On est surpris quand on finit de
lire «Les croisades vues par les Arabes» et qu’on se retrouve méditant
ce passé sur lequel d’autres ont construit tant de remparts de haine et
justifié tant de monstruosités, on est surpris par ce sentiment fait de pardon
et de complaisance vis-à-vis de …l’ennemi.
"Après les roulements de tambours, les
roulements de langue ! Cet
accent, vous ne l’entendez pas souvent dans cette enceinte. Ou, pour être précis,
vous ne l’entendez plus. Car, vous le savez, ce léger roulement qui, dans la
France d’aujourd’hui, tend à disparaître a longtemps été la norme. N’est-ce pas
ainsi que s’exprimaient La Bruyère, Racine et Richelieu, Louis XIII et Louis
XIV, Mazarin bien sûr, et avant eux, avant l’Académie, Rabelais, Ronsard et
Rutebeuf ? Ce roulement ne vous vient donc pas du Liban, il vous en revient.

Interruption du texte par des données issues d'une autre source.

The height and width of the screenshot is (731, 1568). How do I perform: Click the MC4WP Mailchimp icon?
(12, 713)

Mes ancêtres ne l’ont pas inventé, ils l’ont seulement conservé, pour l’avoir
entendu de la bouche de vos ancêtres, et quelquefois aussi sur la langue de vos
prédécesseurs."
L’éloge qu’il devait à son
prédécesseur ne fut pas seulement l’occasion de l’oraison. Amin Maalouf en
profite pour apporter quelques précisions sur son être, sa culture, ses
desseins et sa compréhension du Monde.
"J'apporte avec moi tout ce que mes deux patries
m'ont donné : mes origines, mes langues, mon accent, mes convictions, mes
doutes, et plus que tout peut-être mes rêves d'harmonie, de progrès et de
coexistence. Ces rêves sont
aujourd’hui malmenés. Un mur s’élève en Méditerranée entre les univers
culturels dont je me réclame. Ce mur, je n’ai pas l’intention de l’enjamber
pour passer d’une rive à l’autre. Ce mur de la détestation − entre Européens et
Africains, entre Occident et Islam, entre Juifs et Arabes −, mon ambition est
de le saper, et de contribuer à le démolir. Telle a toujours été ma raison de
vivre, ma raison d’écrire, et je la poursuivrai au sein de votre Compagnie."

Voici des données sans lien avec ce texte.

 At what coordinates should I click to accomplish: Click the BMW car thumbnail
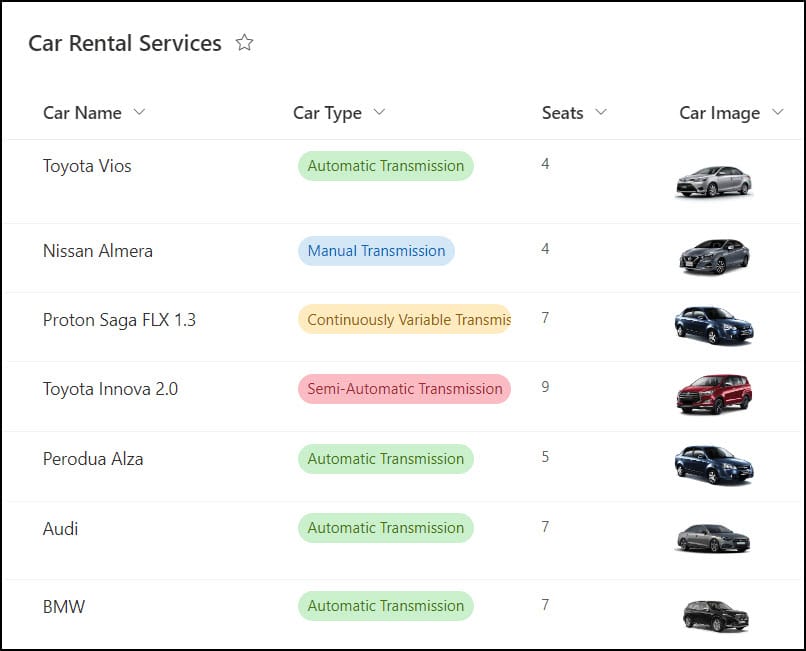tap(716, 616)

Comme de tradition, c’est le plus
jeune des Académiciens qui répond à l’entrant. C’est donc l'écrivain-diplomate
Jean-Christophe Rufin qui déclare : "Toute votre œuvre, toute votre pensée, toute
votre personnalité, c'est un pont entre deux mondes (...) qui portent chacun
leur part de crimes mais aussi de valeurs. Ce sont ces valeurs que vous voulez
unir. (…) Entrez ici avec vos noms, vos langues, vos
croyances, vos fureurs, vos égarements, votre encre, votre sang, votre exil".

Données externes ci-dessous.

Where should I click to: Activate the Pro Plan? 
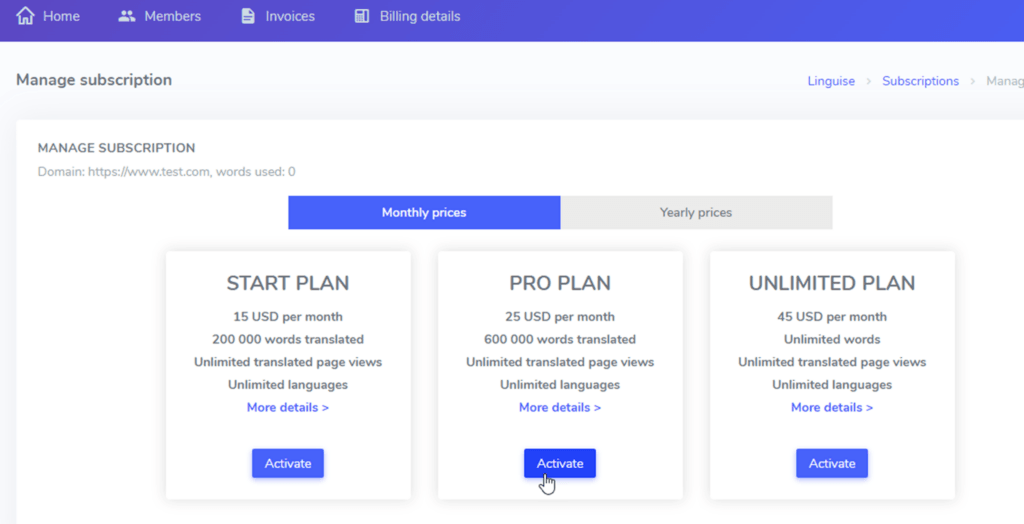[560, 463]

Après avoir rappelé que c’est en suivant l’exemple de Maalouf "que je
suis devenu romancier".
Symbole de cette double culture,
l'épée d'académicien d'Amin Maalouf comporte en médaillons une Marianne et un
Cèdre du Liban, selon les précisions rapportées par l’AFP. Sur la lame sont
gravés les prénoms de sa femme Andrée, de ses trois fils, ainsi qu'un poème de
son père. Une livre libanaise à son effigie a été émise en hommage au nouvel
immortel.
Dernier passage que je voudrai
partager de ce discours : «Jacqueline de
Romilly froncerait les sourcils si j’omettais de dire que les choses ont
commencé avec la Grèce antique ; quand Zeus, déguisé en taureau, s’en fut
enlever sur la côte phénicienne, quelque part entre Sidon et Tyr, la princesse
Europe, qui allait donner son nom au continent où nous sommes. Le mythe dit
aussi que le frère d’Europe, Cadmus, partit à sa recherche, apportant avec lui
l’alphabet phénicien, qui devait engendrer l’alphabet grec, de même que les
alphabets latin, cyrillique, arabe, hébreu, syriaque et tant d’autres. Les
mythes nous racontent ce dont l’Histoire ne se souvient plus».
Et pour finir,
quelques citations :
«Est-ce vrai
que dans votre pays il n'y a ni peintres ni sculpteurs ?
- Il arrive que des gens peignent ou sculptent,
mais toute représentation figurée est condamnée. On la considère comme un défi
au Créateur.
- C'est trop d'honneur qui est fait à notre art
que de penser qu'il peut rivaliser avec la Création.» (Léon l’Africain)
«Ne t'inquiète
de rien, la réalité a deux visages, les hommes aussi». (Samarcande)
«Admirable
marchandise que la parole, reprit il, comme si décidément l'expression lui
plaisait. Elle ne pèse rien dans les soutes et si tu sais la monnayer elle peut
t'enrichir.....
Mes paroles je ne les vends pas, je les distribue» (Les Jardins de Lumière)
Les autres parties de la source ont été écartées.